▶ THE TASK: Output the entries in the stretch from the line containing "The width and" through the line containing "click(398, 281)", both included, as a two-column CSV with the columns instruction and answer. Give one row per entry, put each field in quotes with line breaks turned into spaces, and leave the pictures out.

▶ PROVIDED DATA:
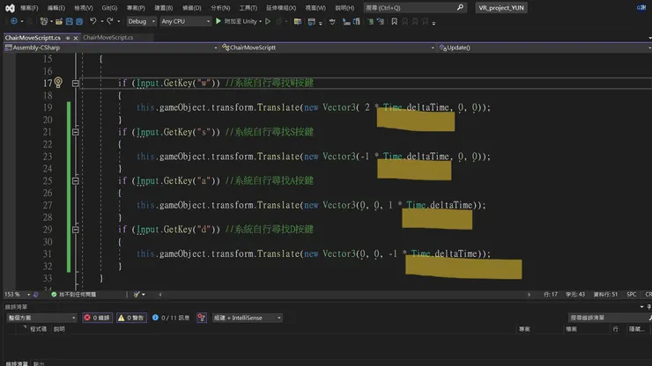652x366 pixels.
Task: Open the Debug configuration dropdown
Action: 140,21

* * *

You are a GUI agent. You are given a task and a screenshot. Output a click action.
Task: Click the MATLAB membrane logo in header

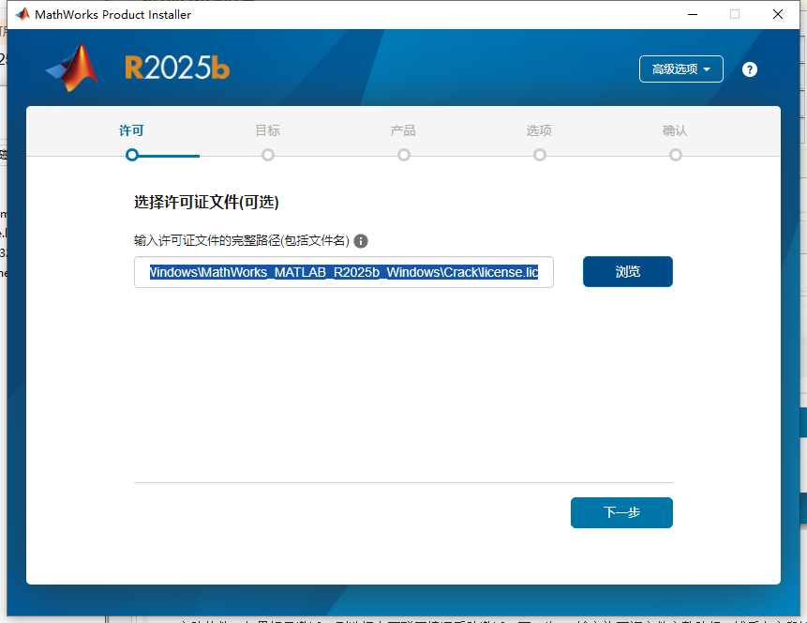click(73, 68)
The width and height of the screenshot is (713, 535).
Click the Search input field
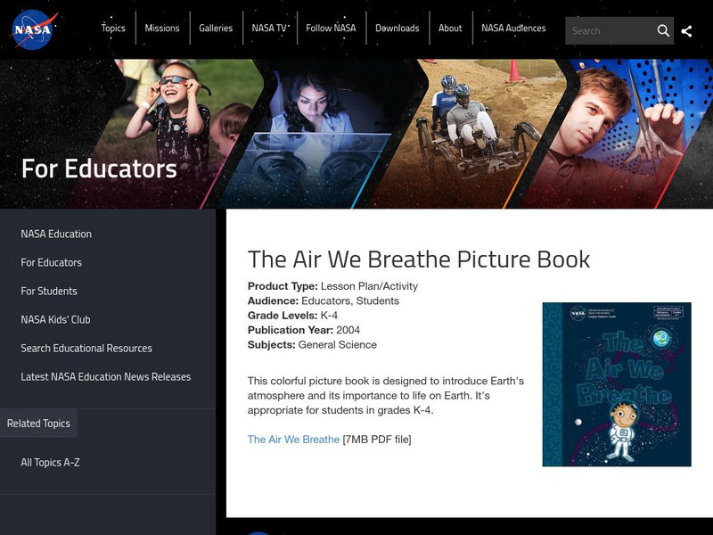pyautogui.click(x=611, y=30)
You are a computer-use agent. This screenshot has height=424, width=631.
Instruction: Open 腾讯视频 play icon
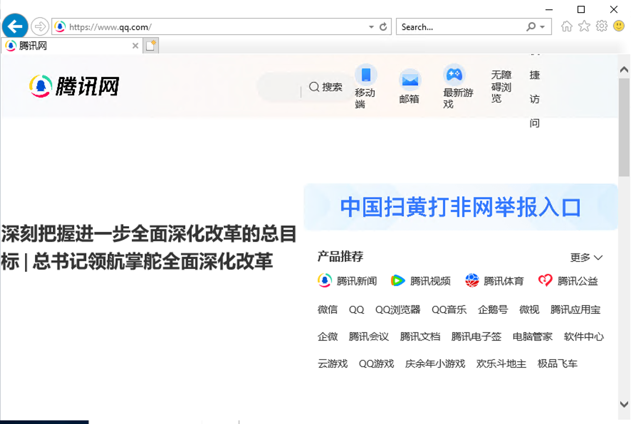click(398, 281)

* * *

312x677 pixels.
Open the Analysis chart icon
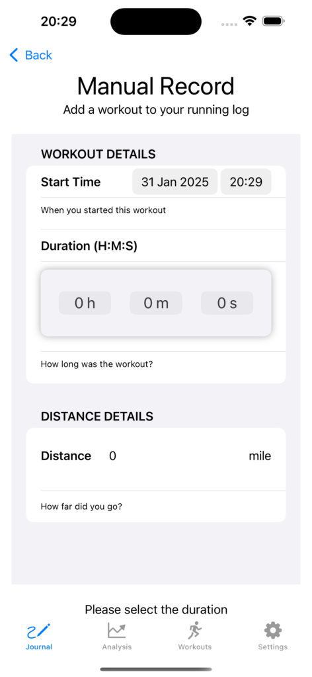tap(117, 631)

▶ RESULT:
instruction,answer
"The width and height of the screenshot is (713, 535). Click the Search input field","pyautogui.click(x=611, y=30)"
"You are a computer-use agent. This screenshot has height=424, width=631. Instruction: Open 腾讯视频 play icon","click(398, 281)"